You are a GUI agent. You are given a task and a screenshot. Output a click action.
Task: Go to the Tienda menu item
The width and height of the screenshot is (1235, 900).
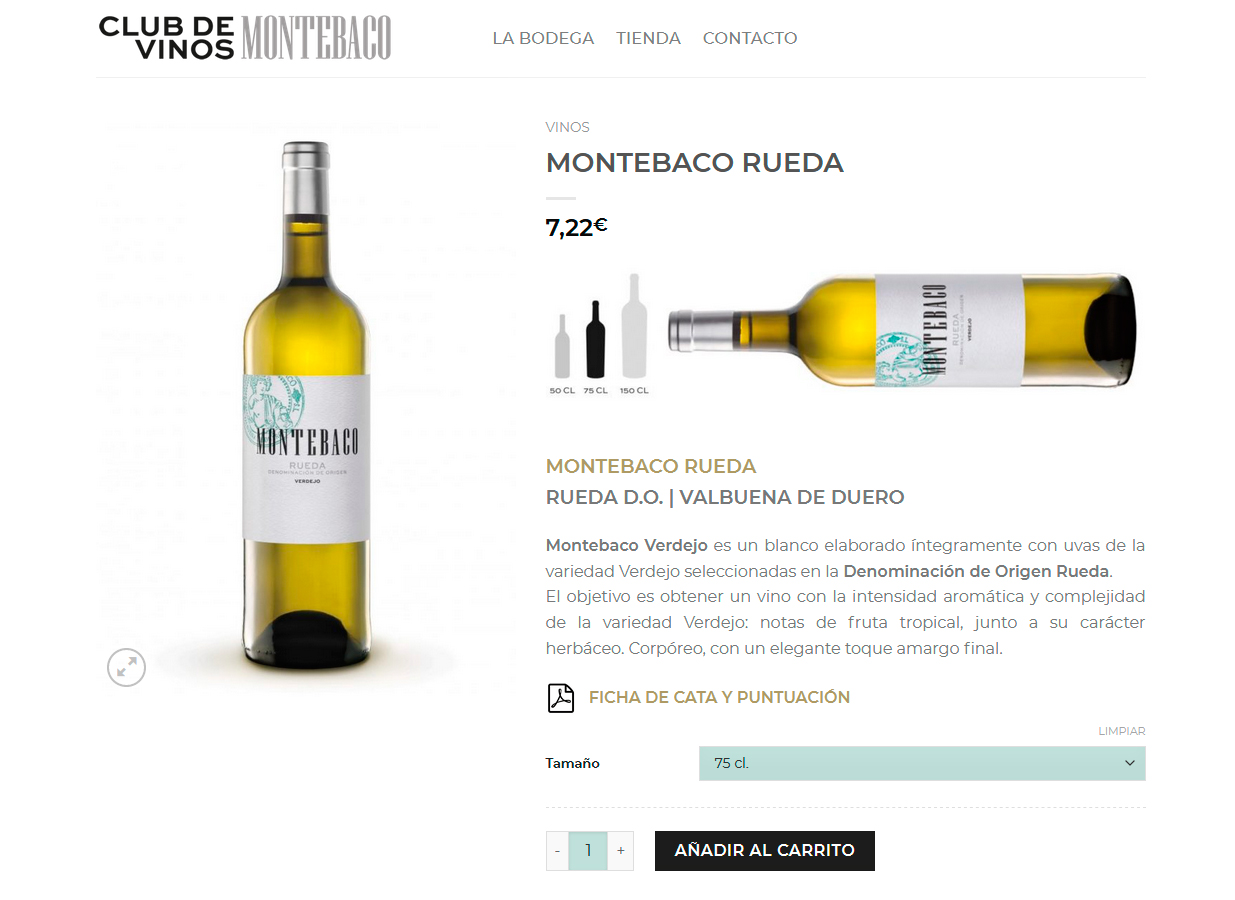tap(648, 38)
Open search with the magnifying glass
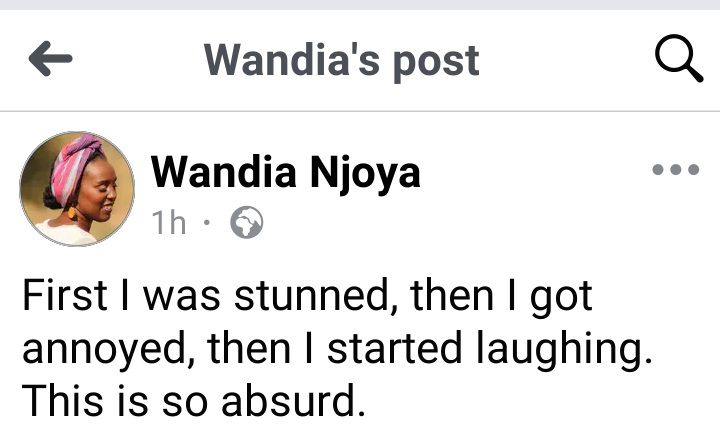Screen dimensions: 720x438 point(679,60)
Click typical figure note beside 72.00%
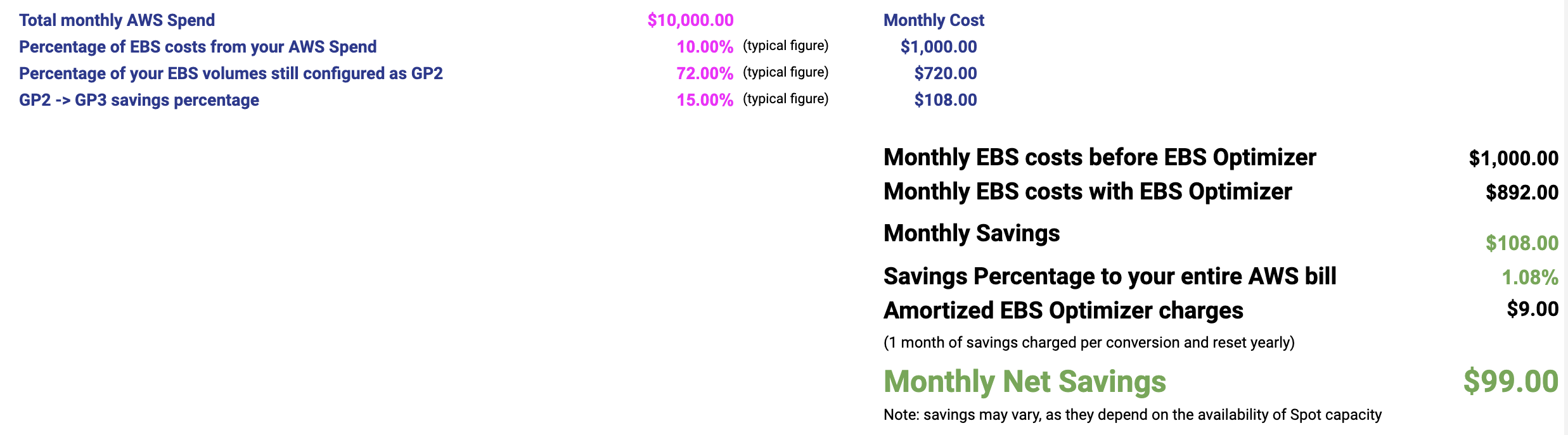 point(786,72)
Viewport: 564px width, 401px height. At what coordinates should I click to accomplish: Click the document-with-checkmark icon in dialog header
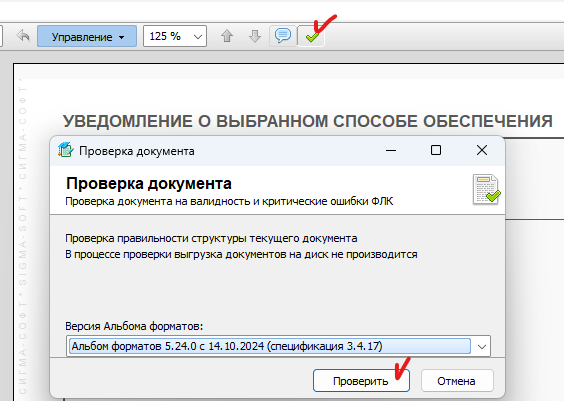487,189
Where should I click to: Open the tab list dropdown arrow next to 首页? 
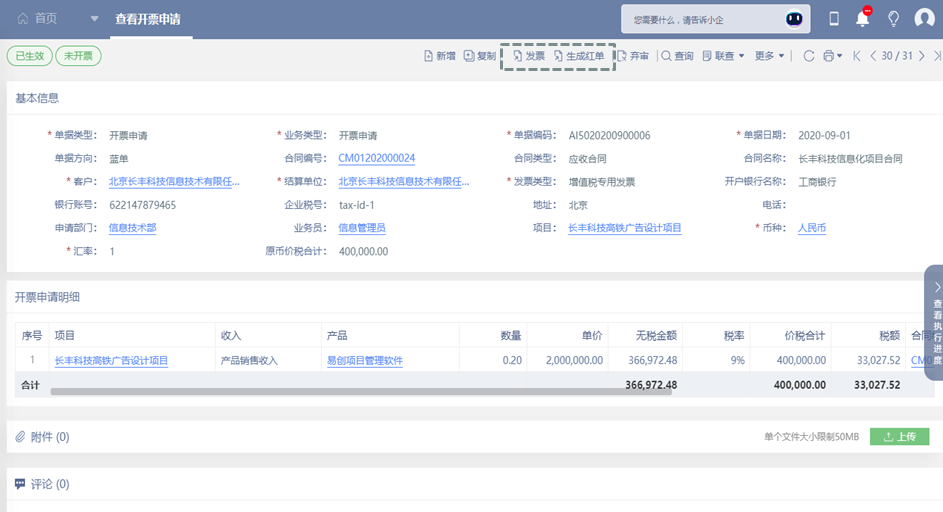click(94, 19)
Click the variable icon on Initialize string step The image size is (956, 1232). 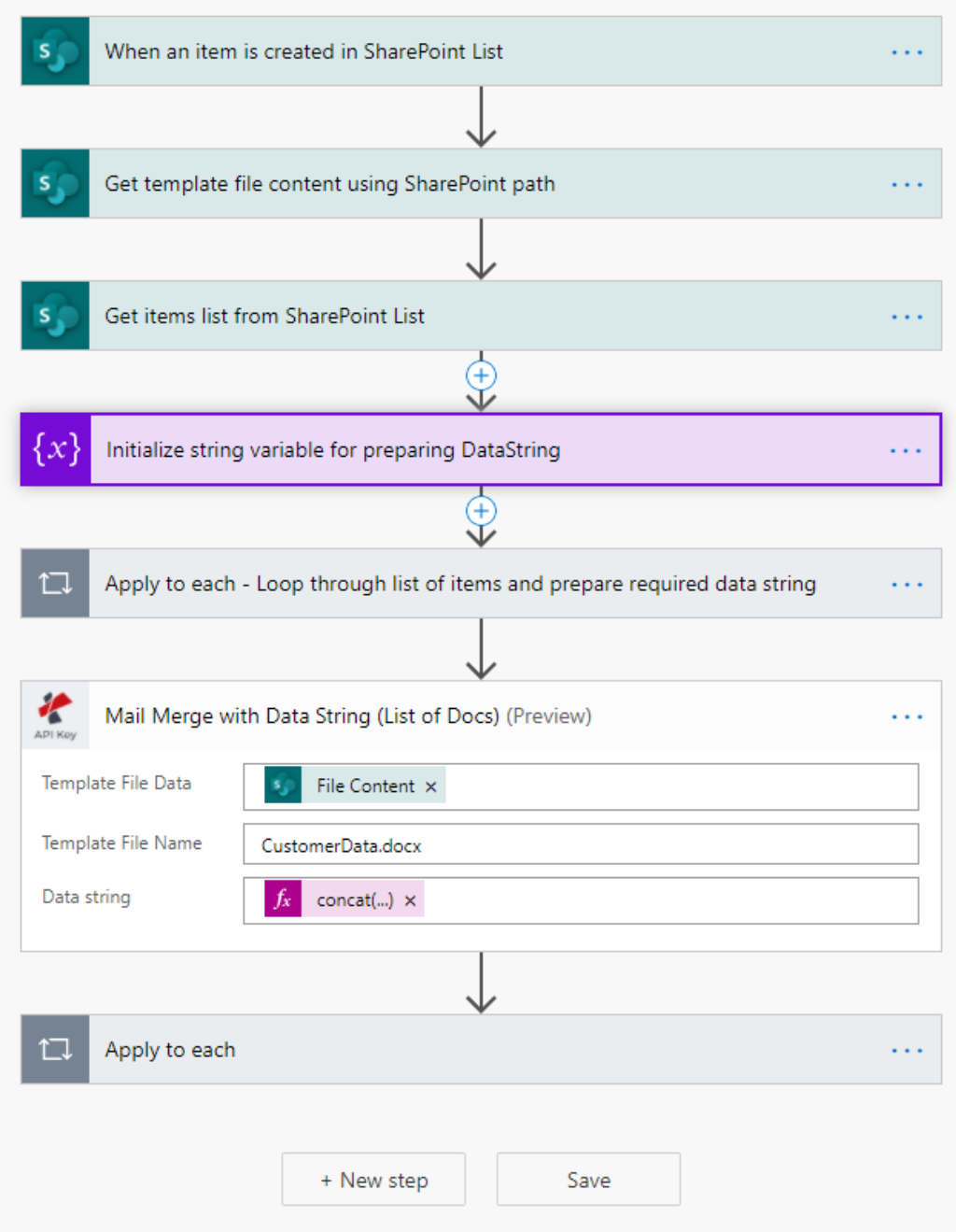coord(56,449)
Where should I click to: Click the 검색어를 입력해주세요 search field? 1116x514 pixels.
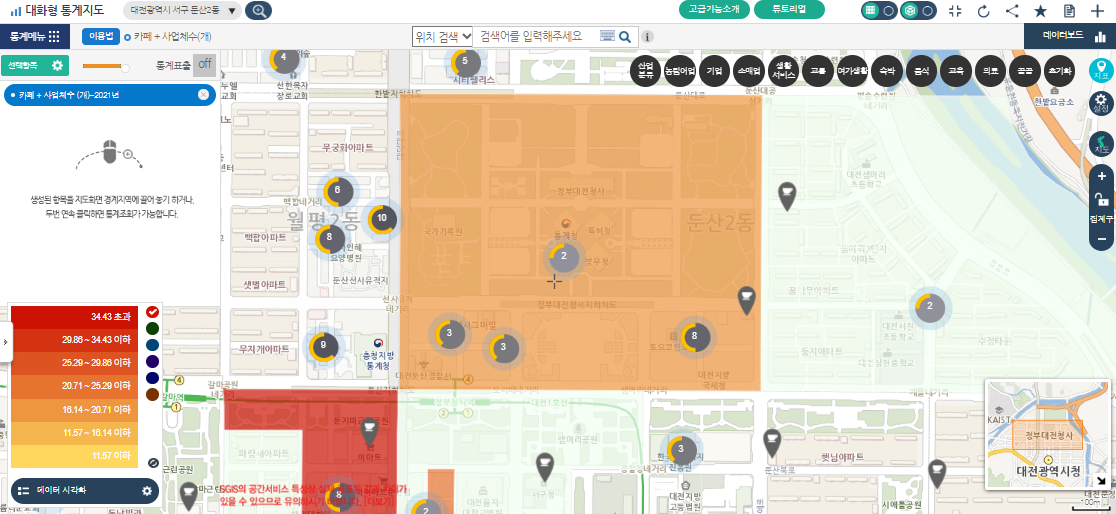(x=537, y=36)
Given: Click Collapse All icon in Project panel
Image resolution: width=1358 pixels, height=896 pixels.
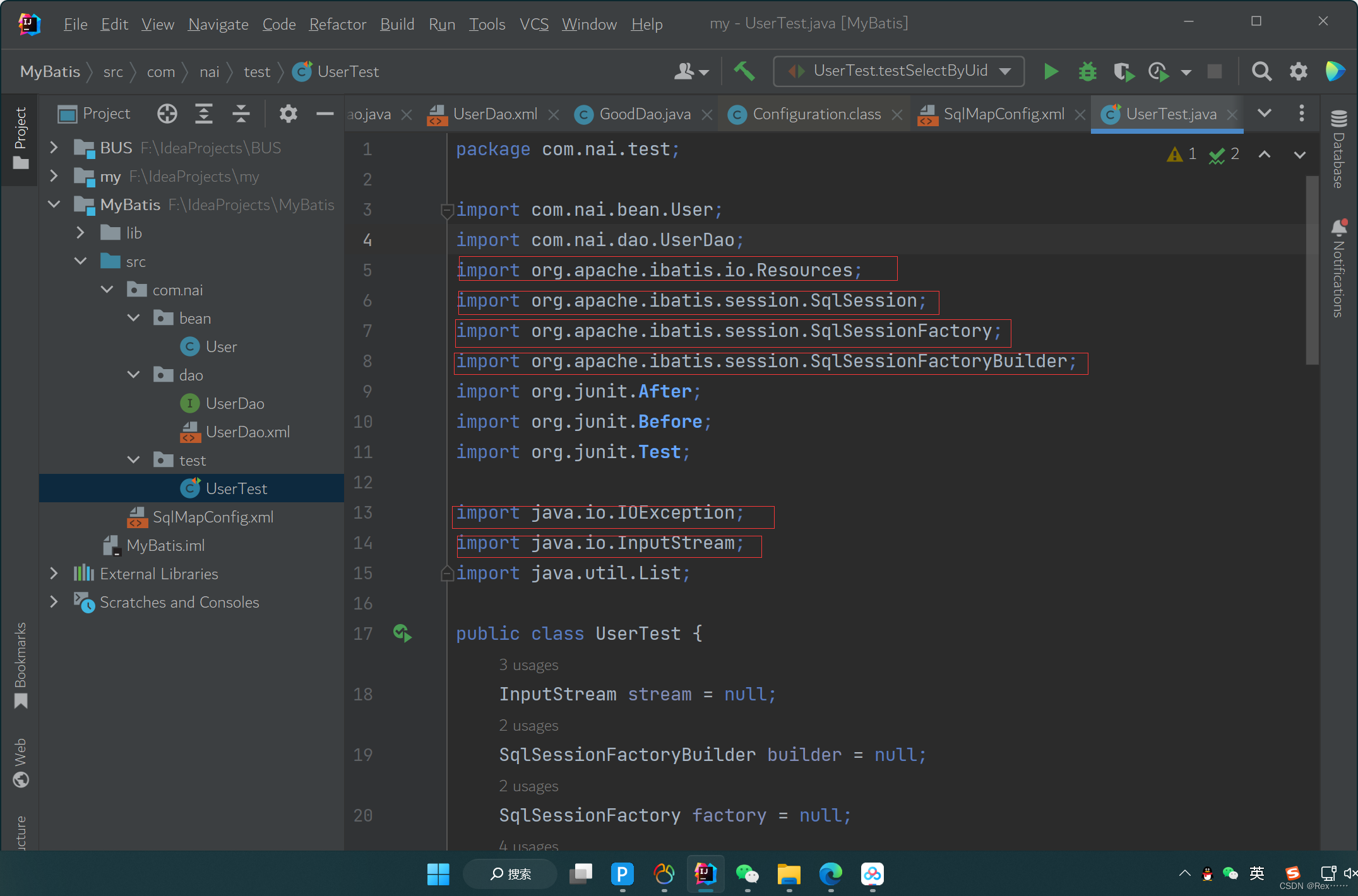Looking at the screenshot, I should [x=241, y=114].
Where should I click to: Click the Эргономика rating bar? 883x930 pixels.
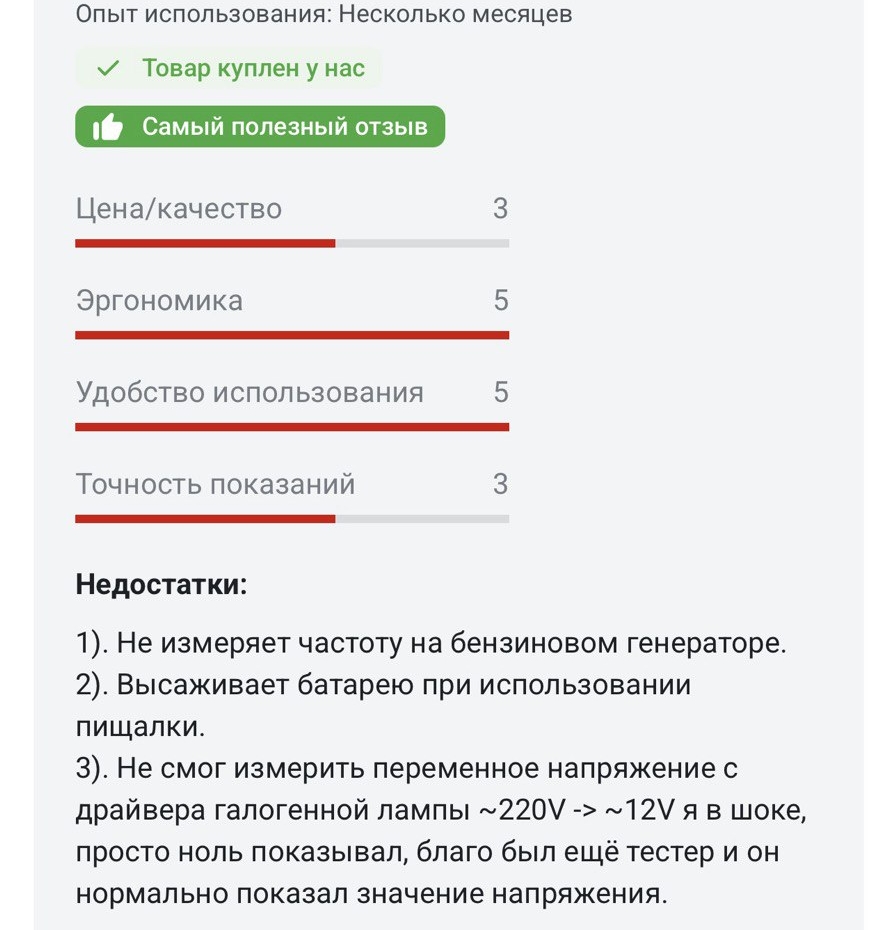pyautogui.click(x=292, y=335)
▬▬▬
• _REQUIRED TASK_
Rewrite the lines of the material from the one containing "Given: Click Collapse" through the end, inclusive, with "rating bar" changed to "rating slider" and everything else kept the same. Omit the pictures.

• _OUTPUT FOR THIS TASK_
Given: Click Collapse All icon in Project panel
Image resolution: width=1358 pixels, height=896 pixels.
Looking at the screenshot, I should [x=241, y=114].
Where should I click to: Click the Эргономика rating slider? 883x930 pixels.
pyautogui.click(x=292, y=335)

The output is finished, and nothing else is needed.